(Stored records)

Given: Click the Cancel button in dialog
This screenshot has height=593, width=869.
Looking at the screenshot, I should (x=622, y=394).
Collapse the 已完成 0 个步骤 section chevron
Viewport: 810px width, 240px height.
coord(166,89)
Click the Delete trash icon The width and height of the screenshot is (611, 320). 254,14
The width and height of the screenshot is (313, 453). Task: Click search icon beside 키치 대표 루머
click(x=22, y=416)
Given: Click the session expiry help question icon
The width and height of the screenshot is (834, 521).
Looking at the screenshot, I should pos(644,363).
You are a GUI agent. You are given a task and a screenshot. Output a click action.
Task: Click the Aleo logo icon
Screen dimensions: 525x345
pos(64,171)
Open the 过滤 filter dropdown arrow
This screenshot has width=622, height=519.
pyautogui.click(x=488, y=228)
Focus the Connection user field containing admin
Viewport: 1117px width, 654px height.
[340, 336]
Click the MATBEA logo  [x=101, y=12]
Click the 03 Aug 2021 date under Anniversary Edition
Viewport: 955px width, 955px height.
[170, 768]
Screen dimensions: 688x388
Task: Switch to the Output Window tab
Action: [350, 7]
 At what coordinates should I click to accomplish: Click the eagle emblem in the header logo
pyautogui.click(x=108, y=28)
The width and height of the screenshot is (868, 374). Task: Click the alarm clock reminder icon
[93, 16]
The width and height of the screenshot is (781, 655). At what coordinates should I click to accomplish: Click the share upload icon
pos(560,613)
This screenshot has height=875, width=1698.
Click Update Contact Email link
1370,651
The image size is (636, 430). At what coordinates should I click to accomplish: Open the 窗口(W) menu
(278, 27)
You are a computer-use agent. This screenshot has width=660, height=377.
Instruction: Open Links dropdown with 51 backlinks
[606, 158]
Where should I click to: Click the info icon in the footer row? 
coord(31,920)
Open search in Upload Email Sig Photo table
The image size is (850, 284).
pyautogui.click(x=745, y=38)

* TO DO *
Please restate, exactly as written, the line that holds "Instruction: Open Links" and all remaining lines of the data above, and only those.

* EXERCISE OUTPUT *
Instruction: Open Links dropdown with 51 backlinks
[606, 158]
Where should I click to: Click the info icon in the footer row? 
coord(31,920)
Open search in Upload Email Sig Photo table
The image size is (850, 284).
pyautogui.click(x=745, y=38)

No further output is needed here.